No. It is posible to define the entropy of an object that has no internal
indivisible parts, for example a black hole.

> _Here’s another way in which the analogy falls flat. Black hole entropy is
> given by the black hole area. Well, area is length squared, volume is length
> cubed. So what do we make of all those thermodynamic relations that include
> volume, like Boyle’s law? Is volume, which is length times area, really
> length times entropy? That would ruin the analogy. So we have to say that
> volume is not the counterpart of volume, which is surprising._

This paragraph makes no sense at all. No sense at all!

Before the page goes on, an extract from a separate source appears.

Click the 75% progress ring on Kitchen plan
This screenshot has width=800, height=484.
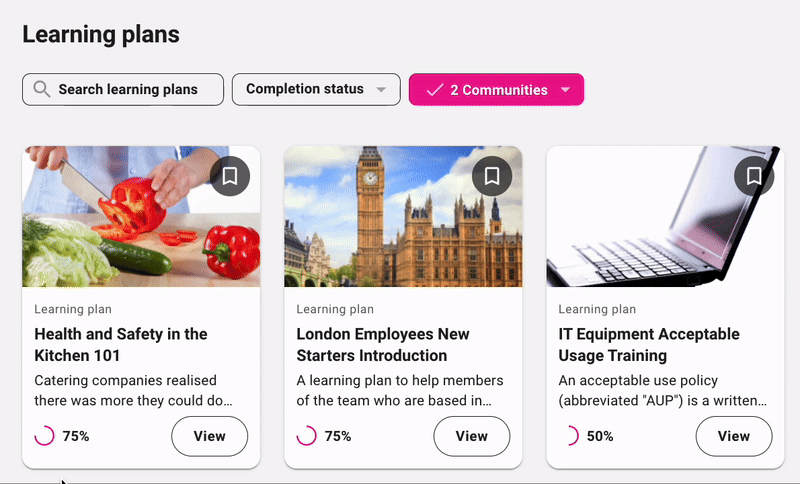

First, Boyle's law is a law for ideal gases (that can be applied somewhat
correctly to real gases). It can't be applied to solids, it can't be applied
to liquids, it can't be applied to a photon gas, it can't be applied to black
holes. Trying to apply it to black holes shows a completely lack of
understanding of the subject.

In particular:

> _Is volume, which is length times area, really length times entropy?_

What? First the entropy of a black hole is not equal to the area, it's only
proportional to the area, there are some constants. (I had to look up S = A *
c^3 / 4Għ.) Second, you can't pick any three length [1] and multiply them and
expect that the result that has the units of a volume can be used in any
formula you want.

[1] For example, the height of the Eiffel tower, the atomic radio of an iron
atom in the Eiffel tower and the width of the door of the elevator of the
Eiffel tower. You can multiply them and get a volume, but this volume doesn't
follow the Boyle's law when the atmospheric pressure changes in Paris.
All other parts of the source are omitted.